During the Battle of Manila on February 7, 1945, the United States Army 148th Infantry Regiment crossed the Pasig River from the north and landed in the suburbs of Pandacan and Paco with the Filipino troops under the Philippine Commonwealth Army. A battle took place around the station with some 300 Imperial Japanese Army defending it.

===Contemporary history===
The old station fell into disuse in the years following the war. The station was partially demolished in 1996 to make way for a shopping mall in the area. A new station was also built to the southwest as part of PNR's reconstruction in 2009 due to the old station building being unusable.

The Department of Transportation and Communications started plans to restore and conserve the old station building in 2015. Heritage advocates including the Heritage Conservation Society welcomed the development. As of July 2020, the new Paco station shall be built beside the old one with a buffer zone, similar to Seoul Station in South Korea.
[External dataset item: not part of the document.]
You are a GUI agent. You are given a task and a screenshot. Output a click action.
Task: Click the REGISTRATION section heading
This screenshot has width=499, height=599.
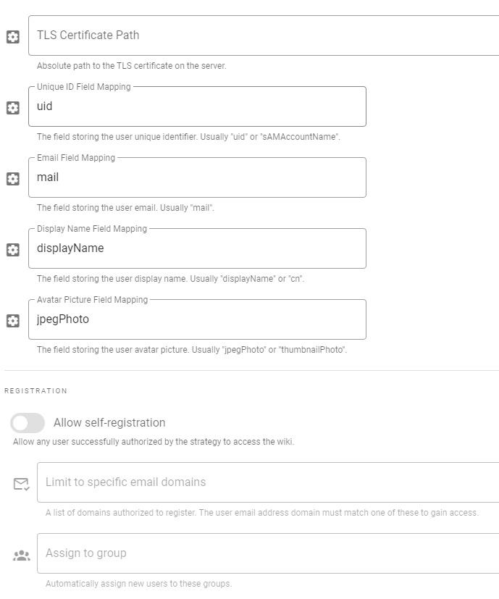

On March 28, 2024, station operations were temporarily suspended to make way for the construction of the North–South Commuter Railway (NSCR). The newer platform area was demolished as the station will be repurposed as an elevated station.
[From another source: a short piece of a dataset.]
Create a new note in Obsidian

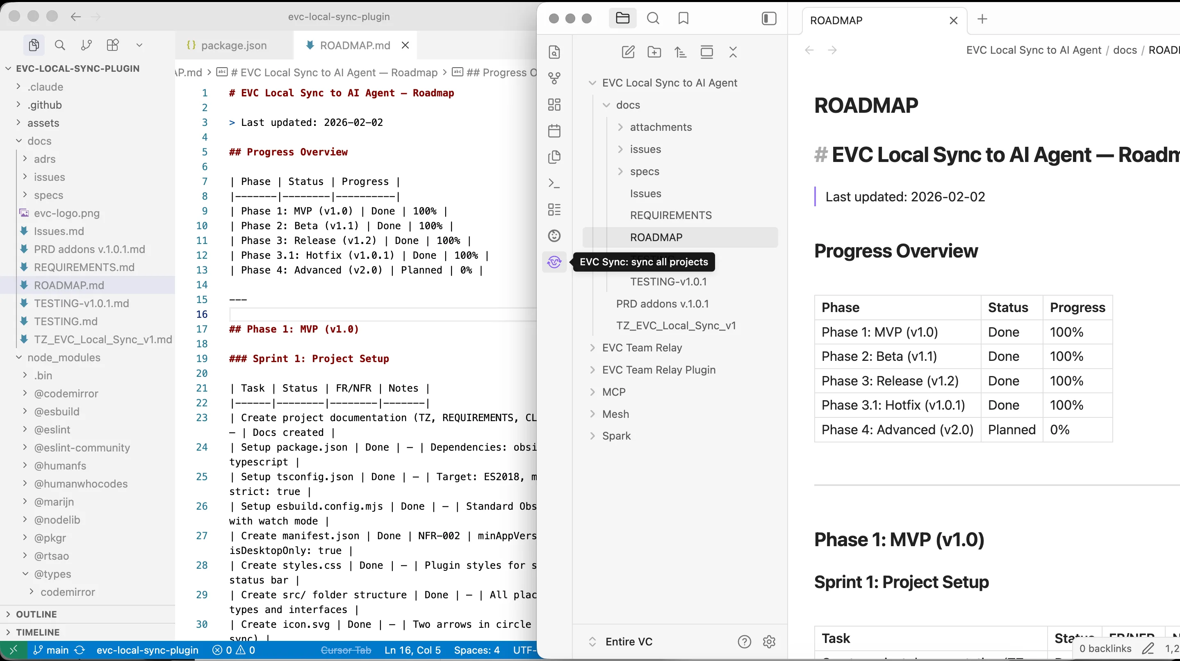[x=628, y=52]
According to rendered images of the NSCR, freight tracks belonging to the PNR South Long Haul's northward extension to the Port of Manila will pass through the bottom of the NSCR station and behind the original building.

==Nearby landmarks==
The station is near Plaza Dilao, Paco Market, San Fernando de Dilao Church, Paco Catholic School, and Colegio de la Inmaculada Concepcion de la Concordia. Plaza Dilao is also where the statue dedicated to Blessed Dom Justo Takayama stands. Skyway Stage 3 passes by the old and new stations.